IBM Moves To Plug Holes In Disaster Recovery

Technology and services are designed to keep business running even if an entire system fails

InformationWeek Staff, Contributor

October 27, 2001

4 Min Read

When it comes to backup and disaster recovery, most companies focus too much on protecting IT equipment and not enough on protecting their overall business. At least, that's how IBM sees it. That's why the computing and services vendor is relying on its vast research arm to create technologies and services designed to ensure business continuity. "Historically, the mentality in disaster recovery comes from an IT focus, and it's an insurance mentality," says Todd Gordon, VP and general manager of IBM's business and continuity services.

Next week, IBM will introduce E-Business Management Services, designed to keep critical business operations--as defined by the user--running at peak performance, whether an individual server fails or an entire site goes offline. The services will use what IBM calls "autonomic" intelligence--a method of self-regulation that chairman and CEO Lou Gerstner likens to the human heart's ability to automatically beat faster when the body needs more oxygen. IBM has been promoting autonomic computing for more than a year, but the launch marks the first time a commercially available product incorporates the technology.

Senior executives at companies that buy E-Business Management Services will have access to what IBM calls a virtual cockpit on their desktops.
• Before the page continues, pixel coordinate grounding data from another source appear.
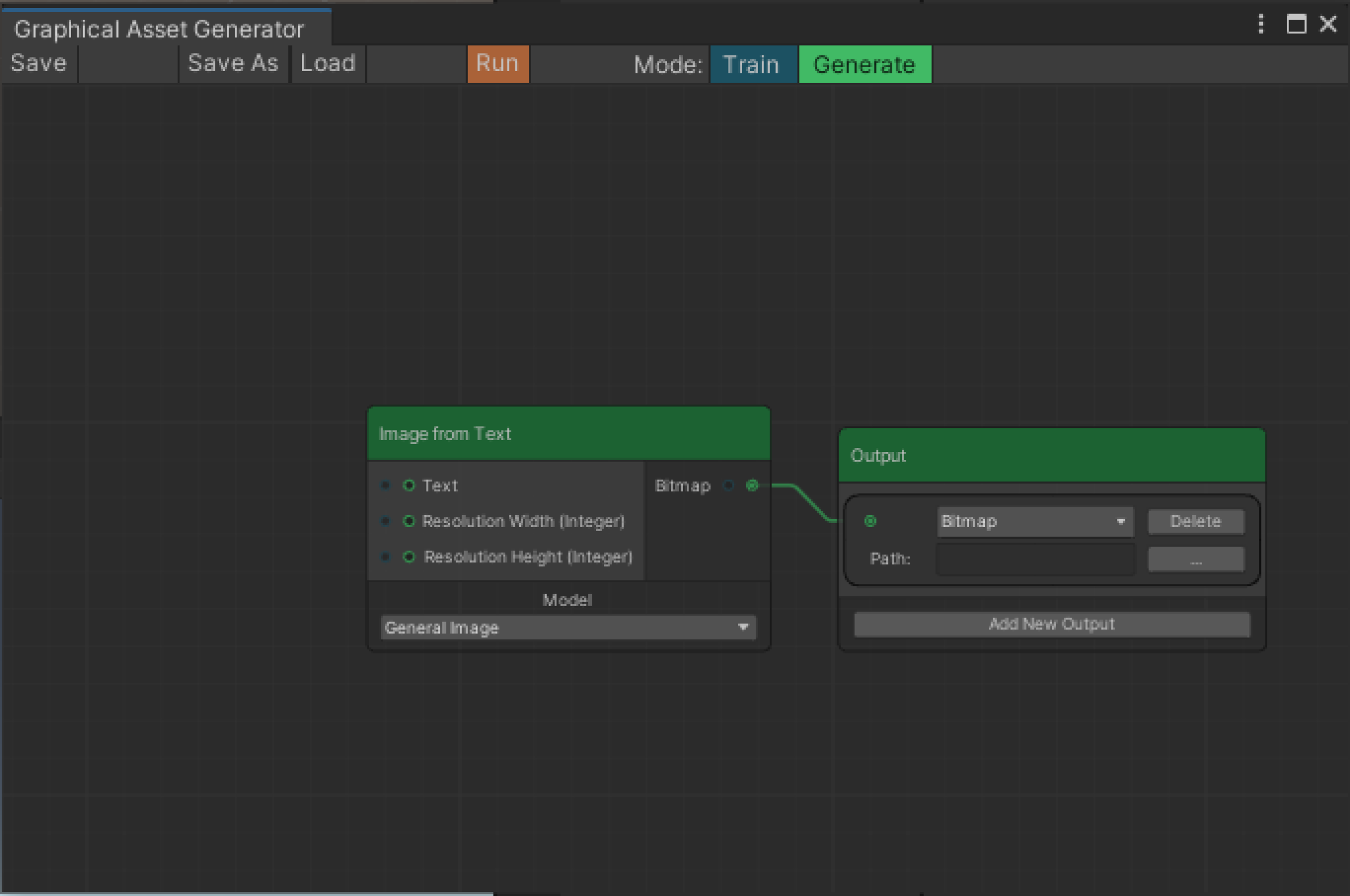This screenshot has height=896, width=1350.
Task: Click Save in the toolbar
Action: click(x=39, y=63)
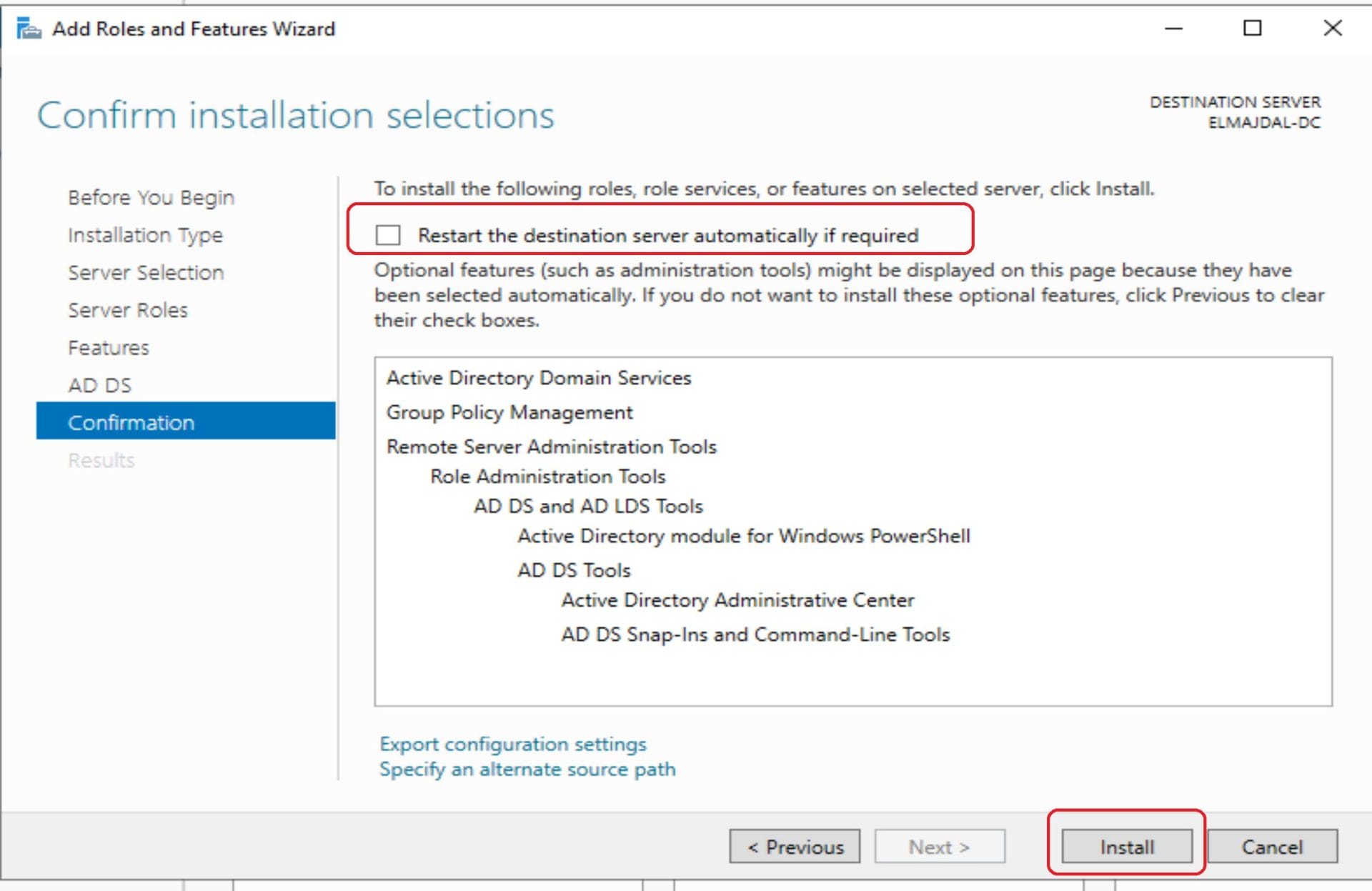1372x891 pixels.
Task: Select Active Directory Domain Services in the list
Action: [x=538, y=378]
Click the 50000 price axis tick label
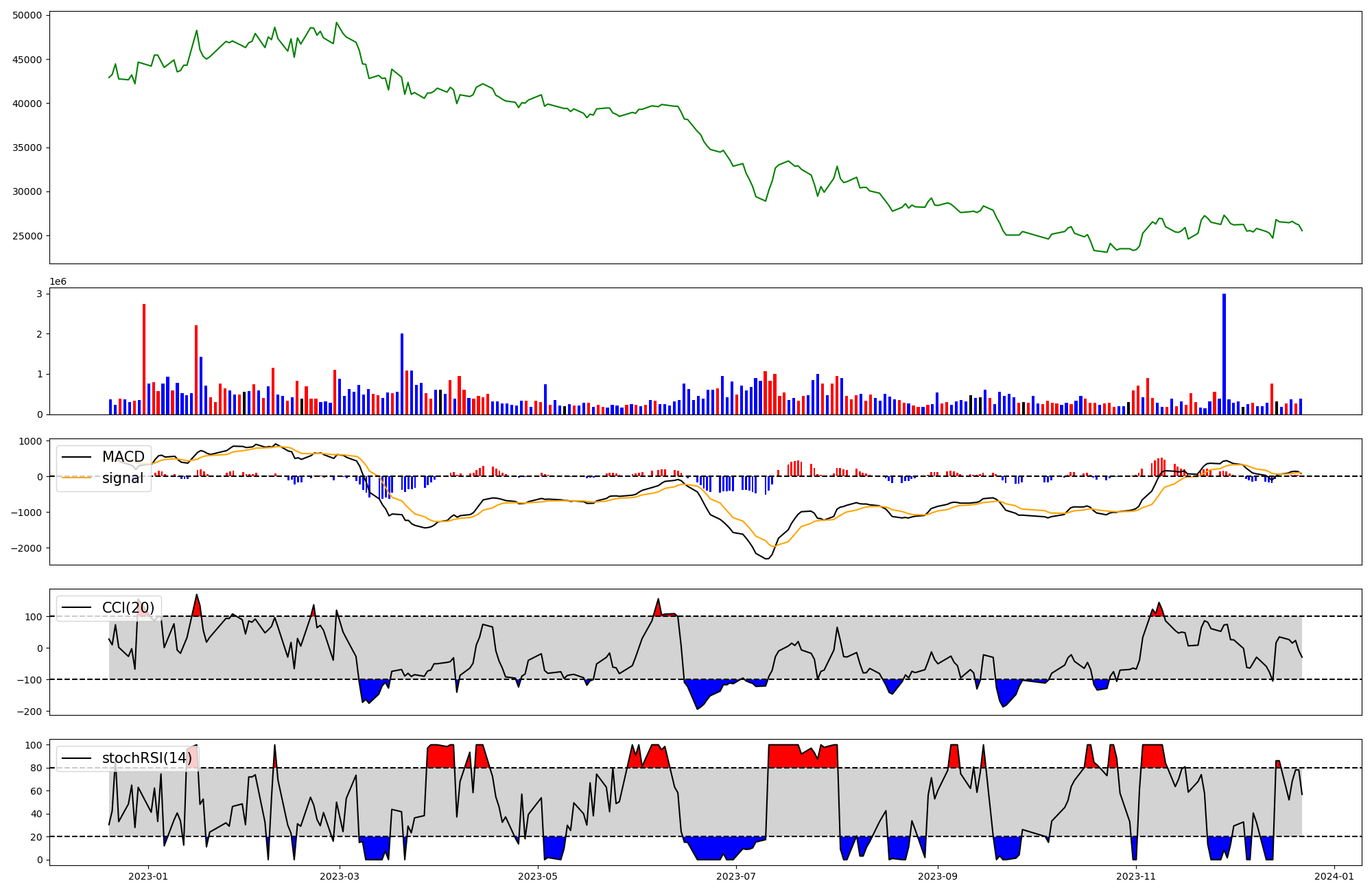This screenshot has width=1372, height=892. [27, 15]
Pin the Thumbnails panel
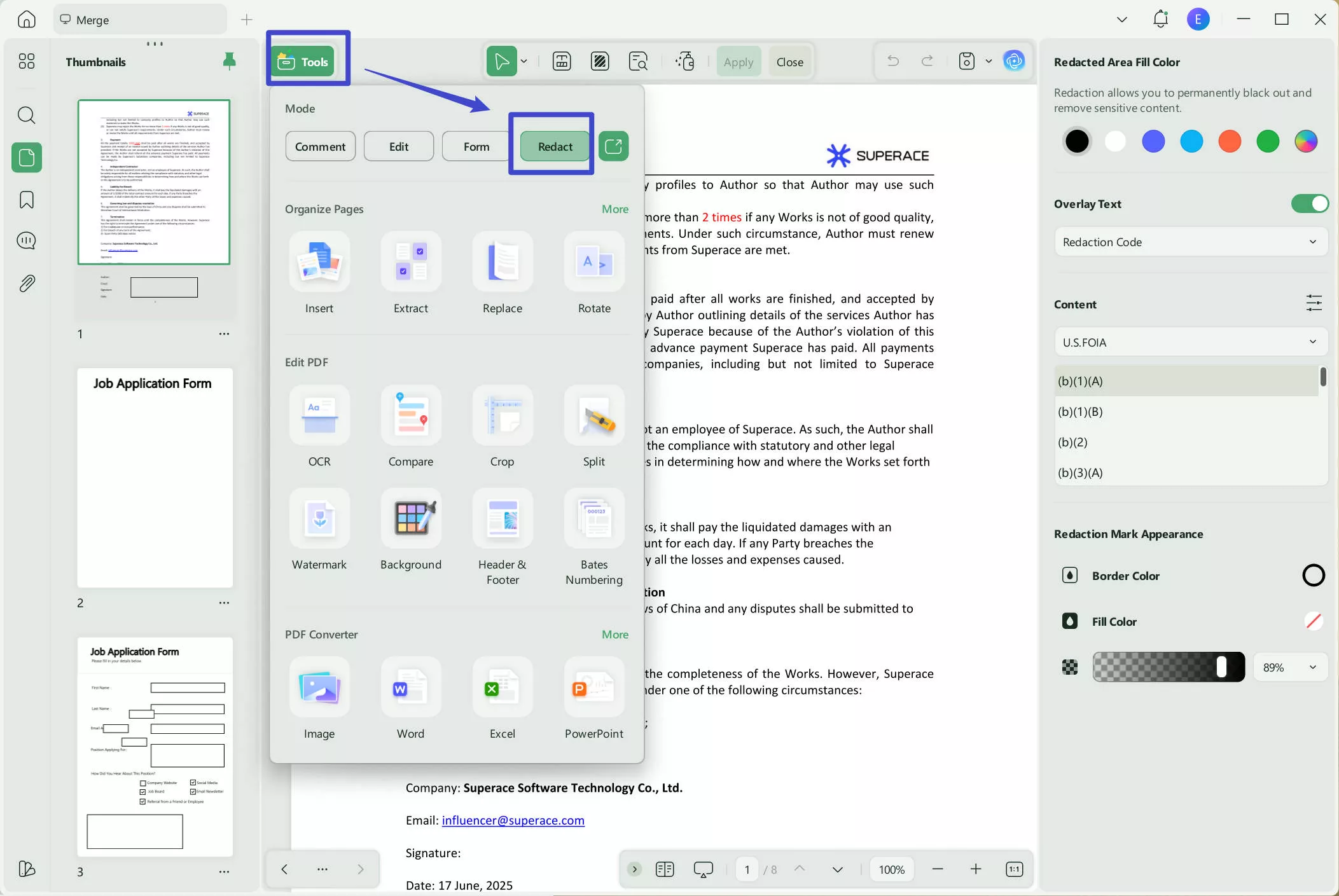Image resolution: width=1339 pixels, height=896 pixels. point(229,61)
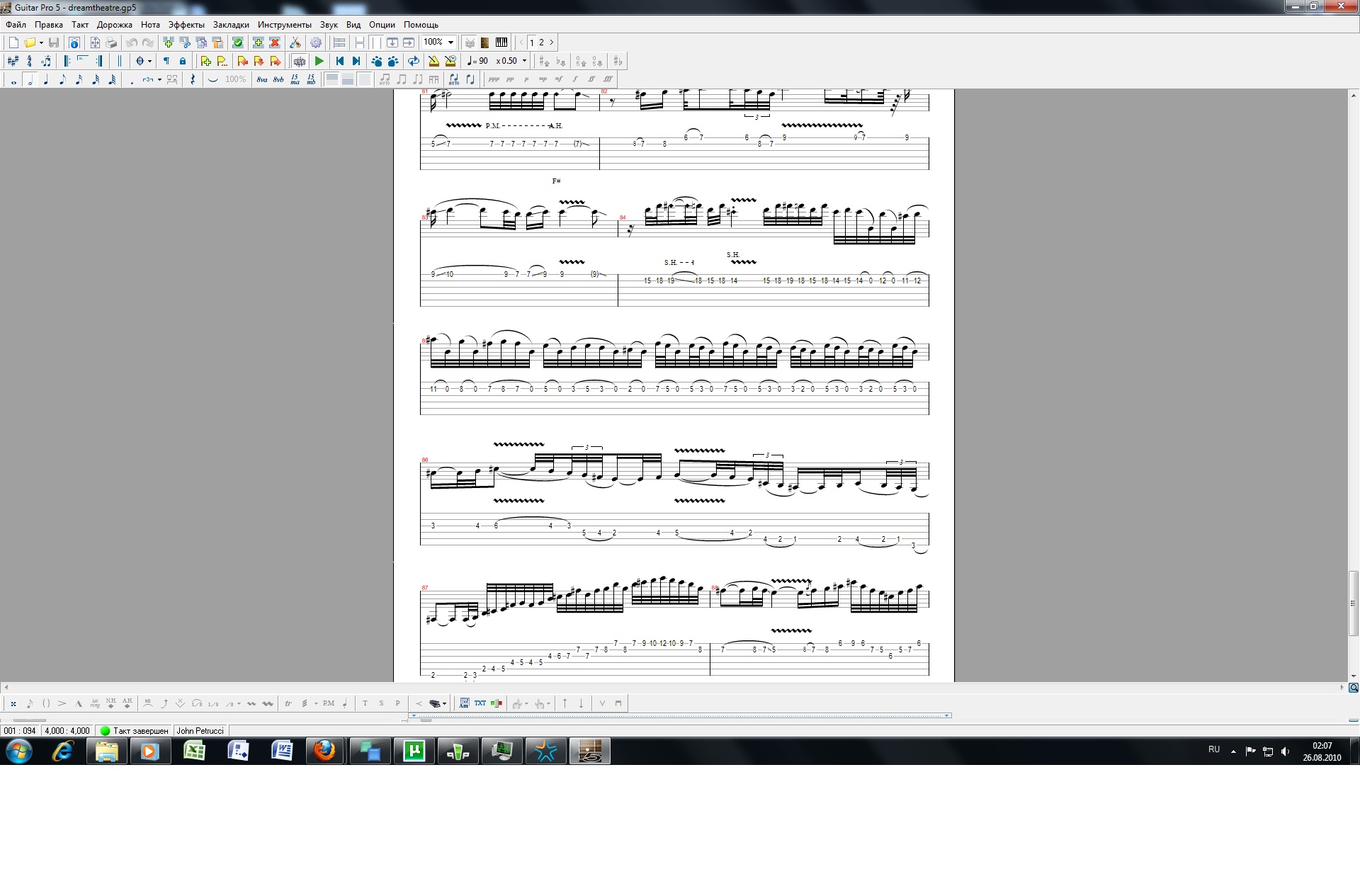1360x896 pixels.
Task: Click the tempo 90 button
Action: (x=478, y=61)
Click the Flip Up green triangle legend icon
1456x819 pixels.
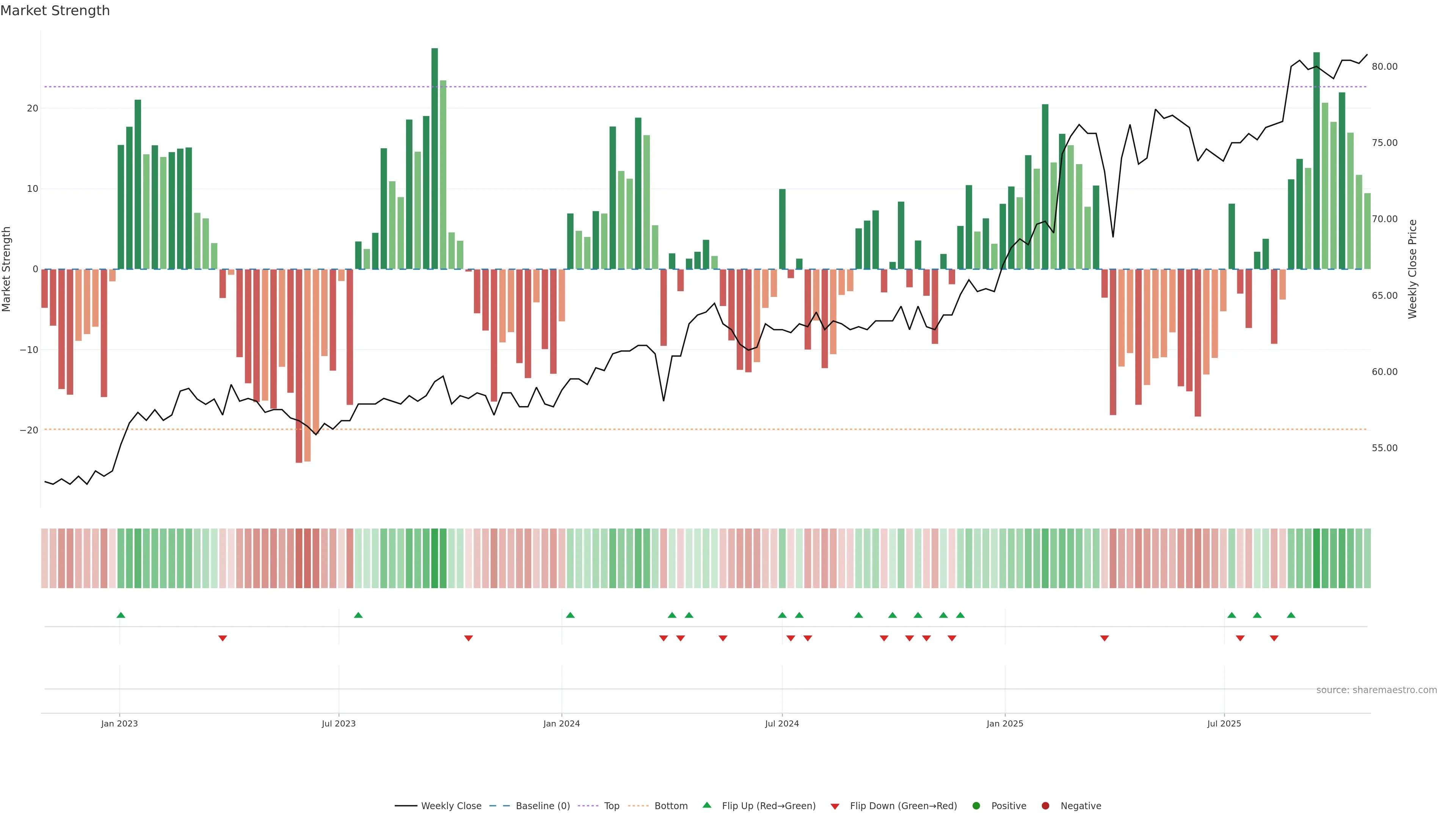click(706, 805)
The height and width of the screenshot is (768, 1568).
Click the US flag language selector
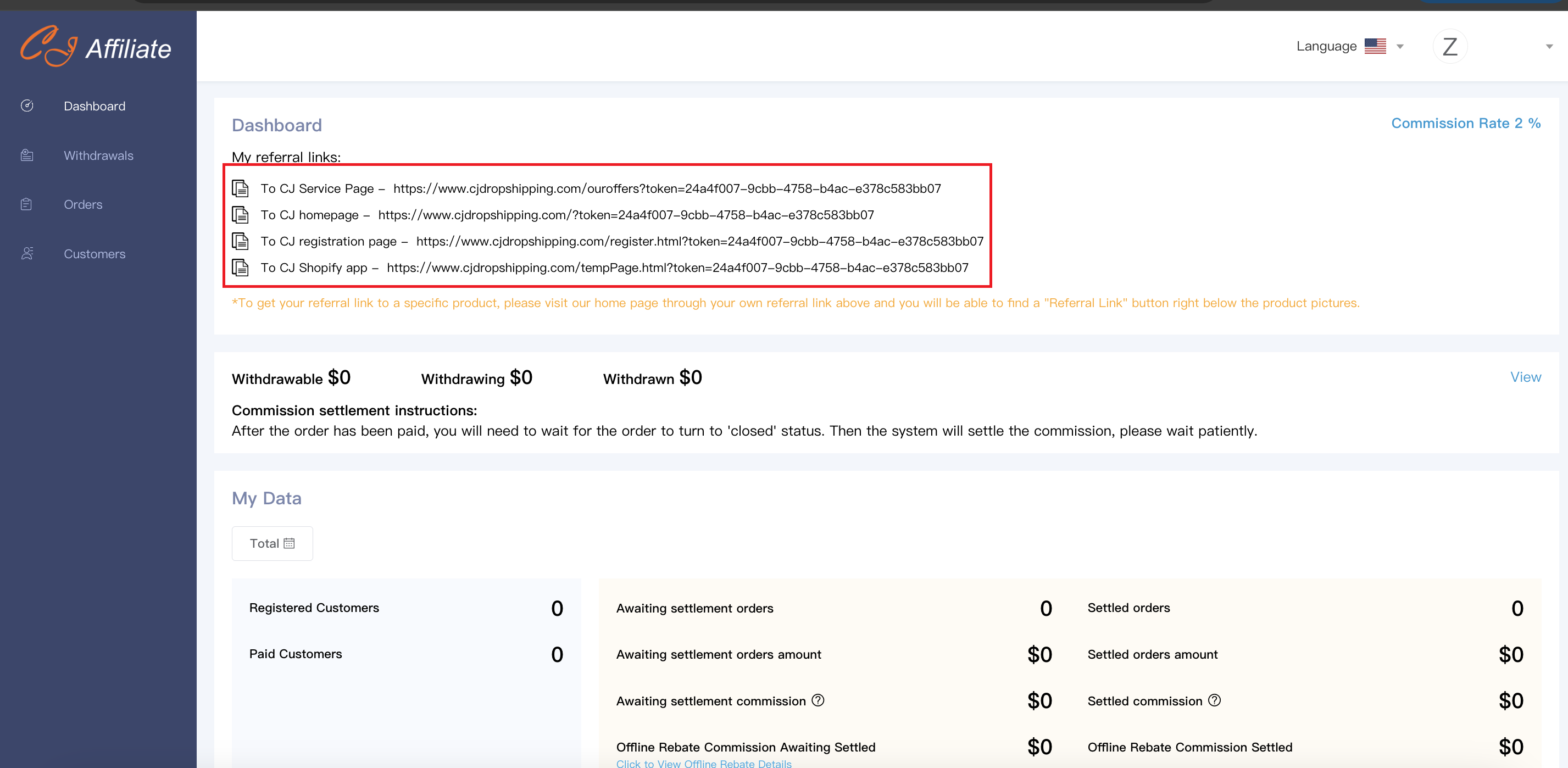coord(1375,46)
From there, they can stipulate performance levels for key business processes such as the speed at which transactions are processed. Behind the scenes, IBM's new Intelligent Device Discovery software will manage infrastructure resources to ensure that those processes function at the predetermined level, even if a component or the entire site malfunctions.

The Intelligent Device Discovery software automates asset inventory and tracking processes. It consists of an open data-integration and automation platform that uses autodiscovery functions to match outside data, such as a customer order, with usage information from application servers and network monitors, IBM says.

Businesses will need to have the necessary hardware infrastructure in more than one location. But that hardware would be used for day-to-day operations, as well as emergencies.

Despite the slow economy, IBM expects that businesses are ready to increase spending on security and recovery products. There's little doubt that's the case for companies that were affected by September's terrorist attacks. "We're going to raise the bar higher, and we're willing to make a higher level of investment in disaster recovery," says Nancy Karen, CIO at New York law firm Sidley Austin Brown & Wood. Six hundred of the firm's employees occupied five floors in the World Trade Center's north tower (all but one escaped). In the days after the attacks, the firm trucked cartridges containing data that had been backed up at a remote site in New Jersey to an operations center in Chicago.

Now, Karen says, she's ready to look at systems that will let the firm shuttle data between offices electronically, in real time. "You have to have a very flexible disaster-recovery plan that can swing one way or another depending on the scope of the disaster," she says.

Some analysts say IBM could have a tough time selling premium security and continuity services, which don't come cheap, to cash-strapped companies in the rest of the country. "Businesses are definitely going to be spending more on security and backup, but there's a lot of technology already out there that's sufficient for most of them," says Bob Sutherland, a Technology Business Research analyst. IBM wouldn't disclose pricing information for its new offerings.

Still, IBM says it's committed to taking a lead in business protection. Among the technologies its research unit is developing is one designed to let companies protect crucial data while minimizing performance hits.

For instance, the vendor says it will soon sell software capable of simultaneously encrypting and decrypting secure data. That's usually done in separate steps, but by combining the two, end-to-end encryption across a network can be accomplished 20 times faster than by conventional means, IBM says. The company is negotiating to license the technology to hardware vendors such as router manufacturers, says Charles Palmer, manager of network security and cryptography at IBM Research.

IBM is researching software algorithms that could make it easier for servers to detect hackers. Also under development is software that uses what's known as behavior-based intrusion detection. "You don't know how many people are out there trying to hack your system, but you do know how many legitimate users you have. You look for that normal behavior, and the behavior you don't expect is what becomes suspect," Palmer says.

For example, if a manager knows certain employees log on at certain times, but all of sudden someone within the group is logging on at a different time, the action may indicate that a hacker has gotten hold of the employee's logon information. The technology could show up in servers a year from now, Palmer says.

IBM is also working with Royal Philips Electronics to develop an operating system for smart-card readers featuring military-grade security. Says Gordon: "We think the demand for all this will match the urgency of the situation."